■ **PROBLEMA PLANTEADO 1**
Según el relato del crucero, ¿desde qué lugar partía el Adventure of the seas?

■ **FRAGMENTO**
Una vez, cuando la masa democrática autóctona aún no se había engolosinado por los cruceros, he de reconocer que estuve en uno de ellos. El Adventure of the seas (por aquel entonces el barco más grande del mundo en su especie) partía del Viejo San Juan de Puerto Rico y recorría durante una semana algunas migajas del archipiélago de las Antillas Menores. Para otra fritanga dejo la suculenta narración del viaje. Lo que me interesa ahora es relatar cómo unos de los recuerdos que obtuve de aquel periplo, al cabo de los diez años, me ha procurado un día medianamente aciago.
Uno de mis acompañantes dentro del Adventure, conocido en las islas por ser el único comerciante de gomas de borrar en todo el territorio, lucía una noche una hermosa guayabera con unos bordados finísimos y unas pinzas a la espalda de pura etiqueta tropical. Viendo el amable señor que un ibérico celebraba con tanto halago la prenda, cuando llegamos a Saint Thomas, bajó del crucero y buscó en su habitual proveedor de guayaberas una para moi. Corrían buenos tiempos para el busto estilizado en mi persona y, aun siendo algo ajustada, pude vestirla durante algunas temporadas.

■ **PROBLEMA PLANTEADO 2**
En las filas, desde la línea con "This screenshot has width=1196, height=673." hasta la línea con "minimize is located at coordinates (844, 24).", cambia "screenshot" por "image" y copia solo esas líneas, sin tocar nada más.

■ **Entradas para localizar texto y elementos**
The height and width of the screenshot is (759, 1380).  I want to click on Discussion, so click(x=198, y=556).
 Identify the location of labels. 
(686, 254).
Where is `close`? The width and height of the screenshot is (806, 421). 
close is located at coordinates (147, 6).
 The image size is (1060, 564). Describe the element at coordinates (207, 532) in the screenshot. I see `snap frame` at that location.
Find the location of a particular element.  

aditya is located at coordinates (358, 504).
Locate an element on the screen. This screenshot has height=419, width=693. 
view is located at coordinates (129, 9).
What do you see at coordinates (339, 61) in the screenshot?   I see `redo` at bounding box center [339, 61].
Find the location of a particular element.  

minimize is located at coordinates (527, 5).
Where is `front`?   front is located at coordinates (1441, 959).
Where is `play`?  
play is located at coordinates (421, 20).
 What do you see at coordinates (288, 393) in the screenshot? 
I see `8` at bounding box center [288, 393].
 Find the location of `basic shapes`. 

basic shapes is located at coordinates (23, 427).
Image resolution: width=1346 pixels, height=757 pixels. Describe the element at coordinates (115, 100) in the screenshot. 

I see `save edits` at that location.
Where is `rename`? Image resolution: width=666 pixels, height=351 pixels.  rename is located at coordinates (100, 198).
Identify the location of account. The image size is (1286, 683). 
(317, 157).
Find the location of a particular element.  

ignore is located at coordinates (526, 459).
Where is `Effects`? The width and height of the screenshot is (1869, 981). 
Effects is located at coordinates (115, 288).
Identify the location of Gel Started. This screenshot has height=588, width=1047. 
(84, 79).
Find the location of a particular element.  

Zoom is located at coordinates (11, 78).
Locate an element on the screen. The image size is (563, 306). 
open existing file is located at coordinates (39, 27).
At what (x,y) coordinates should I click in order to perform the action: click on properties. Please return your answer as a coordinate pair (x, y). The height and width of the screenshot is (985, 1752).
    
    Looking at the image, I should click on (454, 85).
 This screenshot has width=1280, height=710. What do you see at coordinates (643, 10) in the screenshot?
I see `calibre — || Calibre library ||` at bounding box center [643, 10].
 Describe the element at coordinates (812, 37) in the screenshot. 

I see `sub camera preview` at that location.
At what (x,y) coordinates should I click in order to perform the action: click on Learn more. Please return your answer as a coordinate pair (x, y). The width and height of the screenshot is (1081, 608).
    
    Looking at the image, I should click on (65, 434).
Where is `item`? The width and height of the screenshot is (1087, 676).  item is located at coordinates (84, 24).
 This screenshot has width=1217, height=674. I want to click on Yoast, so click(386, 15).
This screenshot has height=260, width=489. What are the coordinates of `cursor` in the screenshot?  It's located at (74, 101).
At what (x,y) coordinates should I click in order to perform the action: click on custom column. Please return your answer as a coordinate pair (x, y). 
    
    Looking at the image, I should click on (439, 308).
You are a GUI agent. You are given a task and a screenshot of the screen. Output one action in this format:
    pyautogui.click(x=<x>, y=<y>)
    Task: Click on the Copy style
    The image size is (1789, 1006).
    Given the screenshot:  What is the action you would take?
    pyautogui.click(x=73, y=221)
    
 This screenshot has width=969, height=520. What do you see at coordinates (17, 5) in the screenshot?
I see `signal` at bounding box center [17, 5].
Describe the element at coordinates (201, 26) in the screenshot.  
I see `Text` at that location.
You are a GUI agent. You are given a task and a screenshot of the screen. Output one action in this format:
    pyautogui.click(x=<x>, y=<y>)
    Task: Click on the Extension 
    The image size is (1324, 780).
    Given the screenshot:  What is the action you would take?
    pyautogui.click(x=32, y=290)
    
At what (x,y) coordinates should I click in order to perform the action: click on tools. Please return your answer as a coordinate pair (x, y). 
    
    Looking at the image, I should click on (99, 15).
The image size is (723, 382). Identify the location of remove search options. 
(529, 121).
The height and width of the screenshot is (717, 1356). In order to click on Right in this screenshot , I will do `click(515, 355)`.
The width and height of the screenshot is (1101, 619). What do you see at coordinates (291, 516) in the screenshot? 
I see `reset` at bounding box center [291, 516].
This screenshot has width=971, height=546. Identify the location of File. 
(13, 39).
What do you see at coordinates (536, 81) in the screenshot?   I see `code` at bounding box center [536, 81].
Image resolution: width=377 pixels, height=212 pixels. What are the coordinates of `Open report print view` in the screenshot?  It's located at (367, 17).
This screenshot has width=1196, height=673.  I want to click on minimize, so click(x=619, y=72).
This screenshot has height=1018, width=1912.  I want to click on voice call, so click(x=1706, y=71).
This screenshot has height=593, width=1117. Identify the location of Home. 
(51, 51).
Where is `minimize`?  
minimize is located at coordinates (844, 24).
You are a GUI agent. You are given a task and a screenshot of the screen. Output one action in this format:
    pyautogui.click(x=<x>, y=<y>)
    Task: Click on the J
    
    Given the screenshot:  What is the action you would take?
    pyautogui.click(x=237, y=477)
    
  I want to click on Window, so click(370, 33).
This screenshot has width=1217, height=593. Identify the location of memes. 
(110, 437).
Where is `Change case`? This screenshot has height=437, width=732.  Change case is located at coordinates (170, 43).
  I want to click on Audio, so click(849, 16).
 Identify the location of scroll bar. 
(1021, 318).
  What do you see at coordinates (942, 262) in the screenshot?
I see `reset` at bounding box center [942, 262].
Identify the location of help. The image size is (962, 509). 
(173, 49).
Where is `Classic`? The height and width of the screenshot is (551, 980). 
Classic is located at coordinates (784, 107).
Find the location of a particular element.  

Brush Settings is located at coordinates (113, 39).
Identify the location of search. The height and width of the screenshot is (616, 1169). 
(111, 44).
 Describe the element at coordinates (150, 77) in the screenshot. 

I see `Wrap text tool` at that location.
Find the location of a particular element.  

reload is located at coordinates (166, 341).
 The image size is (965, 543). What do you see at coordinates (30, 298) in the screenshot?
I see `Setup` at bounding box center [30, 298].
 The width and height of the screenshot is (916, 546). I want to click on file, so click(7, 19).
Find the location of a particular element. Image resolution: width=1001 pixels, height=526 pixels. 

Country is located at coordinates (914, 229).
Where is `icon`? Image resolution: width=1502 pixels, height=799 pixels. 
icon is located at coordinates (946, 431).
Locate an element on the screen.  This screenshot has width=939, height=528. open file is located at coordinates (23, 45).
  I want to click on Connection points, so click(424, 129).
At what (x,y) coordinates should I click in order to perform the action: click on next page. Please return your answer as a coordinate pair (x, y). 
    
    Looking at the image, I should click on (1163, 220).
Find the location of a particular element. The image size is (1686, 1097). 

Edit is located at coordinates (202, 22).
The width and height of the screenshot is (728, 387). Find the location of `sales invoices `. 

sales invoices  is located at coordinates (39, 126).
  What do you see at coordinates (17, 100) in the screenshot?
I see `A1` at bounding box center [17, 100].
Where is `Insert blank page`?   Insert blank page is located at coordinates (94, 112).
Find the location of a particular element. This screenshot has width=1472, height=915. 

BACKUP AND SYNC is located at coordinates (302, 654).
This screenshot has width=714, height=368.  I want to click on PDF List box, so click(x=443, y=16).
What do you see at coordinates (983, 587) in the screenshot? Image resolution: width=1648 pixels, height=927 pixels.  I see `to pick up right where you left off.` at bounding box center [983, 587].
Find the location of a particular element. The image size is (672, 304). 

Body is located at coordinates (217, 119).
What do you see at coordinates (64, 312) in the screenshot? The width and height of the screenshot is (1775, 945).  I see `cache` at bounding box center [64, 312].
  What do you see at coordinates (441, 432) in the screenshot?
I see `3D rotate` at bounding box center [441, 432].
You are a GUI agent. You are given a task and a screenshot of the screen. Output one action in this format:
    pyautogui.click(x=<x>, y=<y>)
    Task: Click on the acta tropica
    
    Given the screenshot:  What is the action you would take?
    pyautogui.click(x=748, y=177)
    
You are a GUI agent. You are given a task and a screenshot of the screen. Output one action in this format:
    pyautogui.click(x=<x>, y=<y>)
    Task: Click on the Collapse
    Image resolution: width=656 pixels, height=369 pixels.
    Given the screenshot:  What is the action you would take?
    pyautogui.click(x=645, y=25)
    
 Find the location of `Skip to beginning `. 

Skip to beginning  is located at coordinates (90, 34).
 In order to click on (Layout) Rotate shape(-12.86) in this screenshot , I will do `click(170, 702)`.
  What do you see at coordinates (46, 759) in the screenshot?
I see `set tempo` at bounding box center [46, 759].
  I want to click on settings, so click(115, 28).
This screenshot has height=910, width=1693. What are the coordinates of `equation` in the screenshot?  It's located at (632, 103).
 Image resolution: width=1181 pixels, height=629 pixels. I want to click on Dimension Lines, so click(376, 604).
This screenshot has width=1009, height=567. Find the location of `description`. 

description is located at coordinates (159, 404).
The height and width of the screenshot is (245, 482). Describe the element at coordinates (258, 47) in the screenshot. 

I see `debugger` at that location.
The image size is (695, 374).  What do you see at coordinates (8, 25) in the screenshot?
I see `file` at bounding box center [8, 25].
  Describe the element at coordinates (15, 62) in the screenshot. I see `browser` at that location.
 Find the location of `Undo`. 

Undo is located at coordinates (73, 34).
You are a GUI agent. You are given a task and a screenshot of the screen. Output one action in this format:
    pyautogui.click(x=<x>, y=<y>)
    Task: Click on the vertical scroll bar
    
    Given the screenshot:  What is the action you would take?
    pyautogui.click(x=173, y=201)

■ **RESPUESTA COMPLETA 1**
Del Viejo San Juan de Puerto Rico.

■ **RESPUESTA COMPLETA 2**
This image has width=1196, height=673.  I want to click on minimize, so click(x=619, y=72).
This image has height=1018, width=1912.  I want to click on voice call, so click(x=1706, y=71).
This image has height=593, width=1117. Identify the location of Home. 
(51, 51).
Where is `minimize`?  
minimize is located at coordinates (844, 24).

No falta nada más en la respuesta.